YOUR GOAL
Each line from the one holding "Click the Media Converter film icon" to the last line below must be restated word for word, and no picture may be included.

◇ ◇ ◇

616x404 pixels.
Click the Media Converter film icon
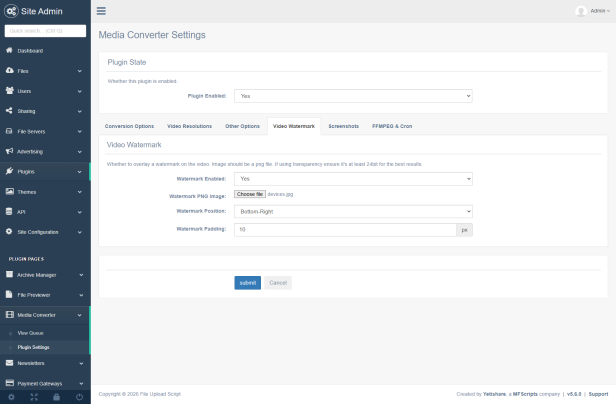[x=9, y=314]
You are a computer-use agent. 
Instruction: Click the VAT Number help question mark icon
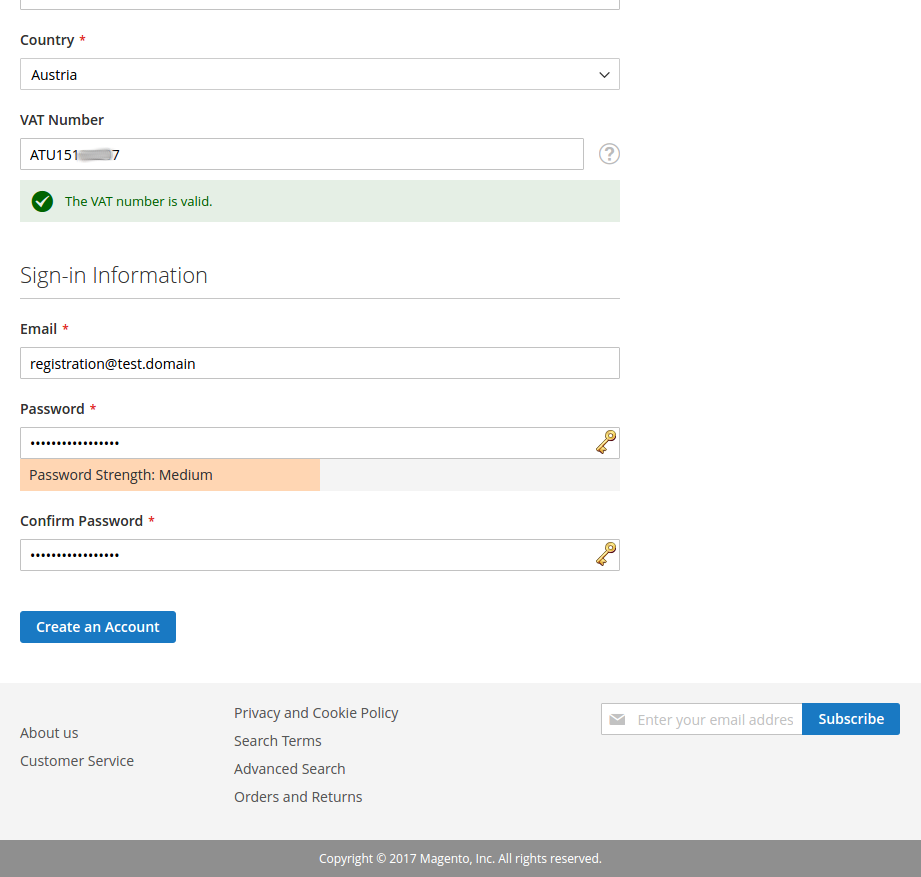(609, 154)
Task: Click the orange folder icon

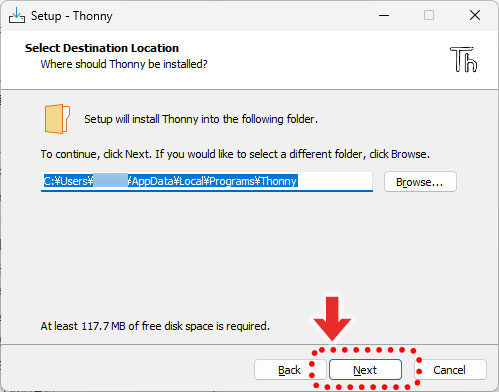Action: 57,119
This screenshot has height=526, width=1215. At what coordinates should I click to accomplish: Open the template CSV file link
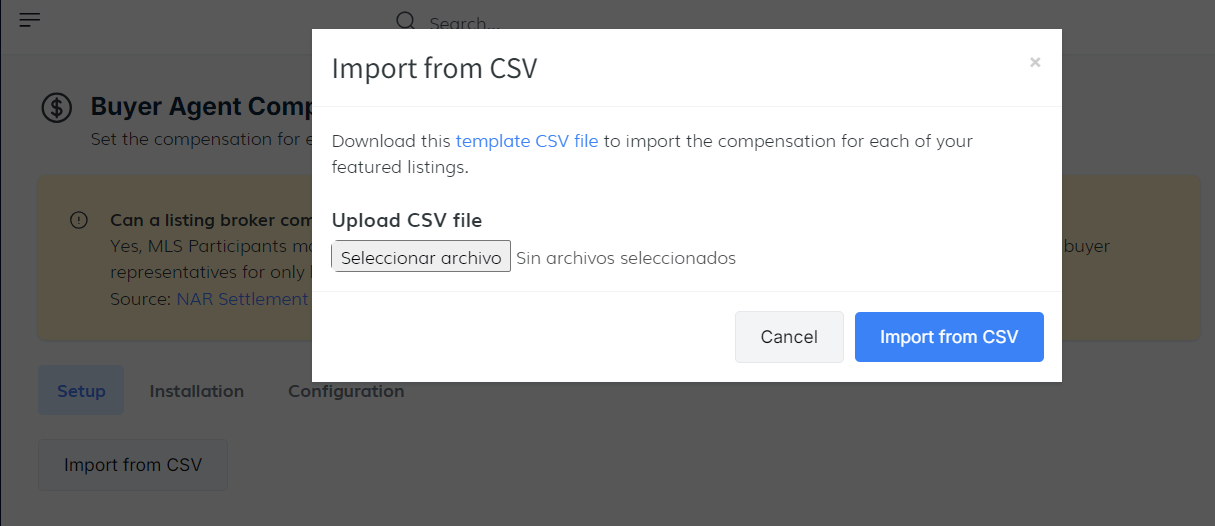click(527, 141)
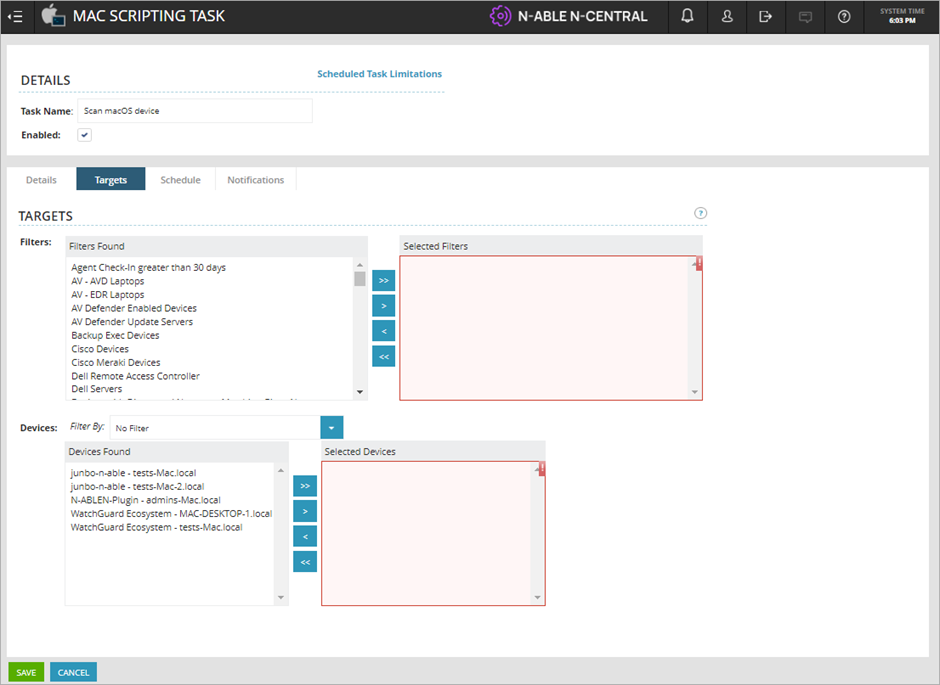Click the N-able N-central gear logo
The height and width of the screenshot is (685, 940).
click(500, 16)
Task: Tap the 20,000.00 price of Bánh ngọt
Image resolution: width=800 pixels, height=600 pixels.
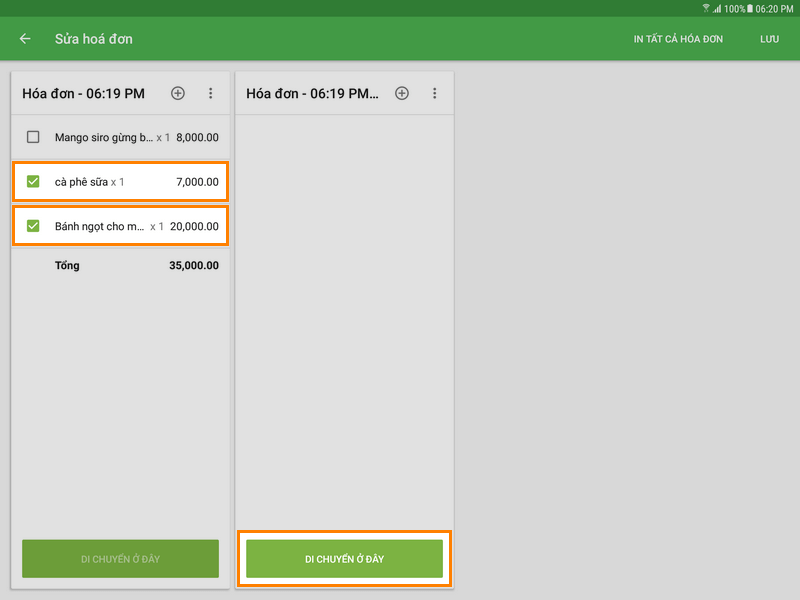Action: [194, 226]
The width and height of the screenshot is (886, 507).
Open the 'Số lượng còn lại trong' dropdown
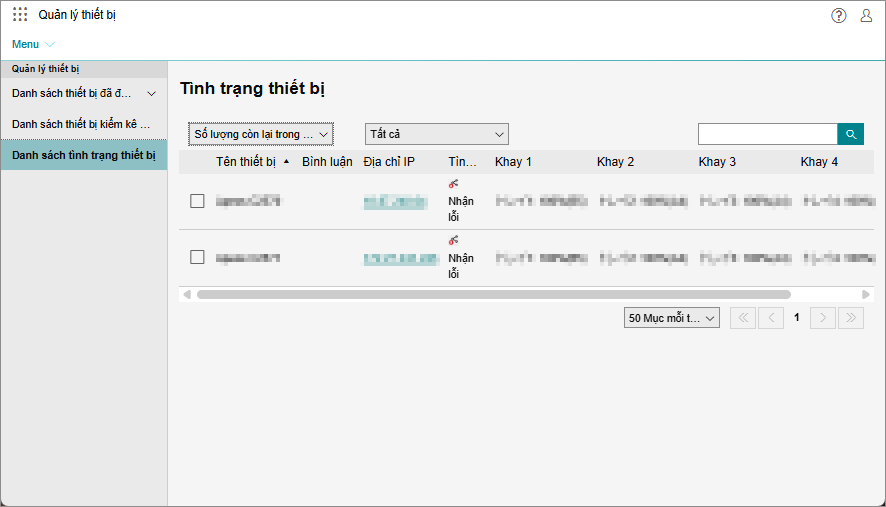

◇ ◇ ◇

EXERCISE RESPONSE
Click the Media Converter film icon
[x=9, y=314]
You are a computer-use agent. 
Instruction: Click the VAT Number help question mark icon
(609, 154)
Task: Click the orange folder icon

Action: 57,119
This screenshot has height=526, width=1215. At what coordinates should I click to accomplish: Open the template CSV file link
click(527, 141)
Click the N-able N-central gear logo
The height and width of the screenshot is (685, 940).
click(500, 16)
Task: Tap the 20,000.00 price of Bánh ngọt
Image resolution: width=800 pixels, height=600 pixels.
Action: [194, 226]
The width and height of the screenshot is (886, 507).
Open the 'Số lượng còn lại trong' dropdown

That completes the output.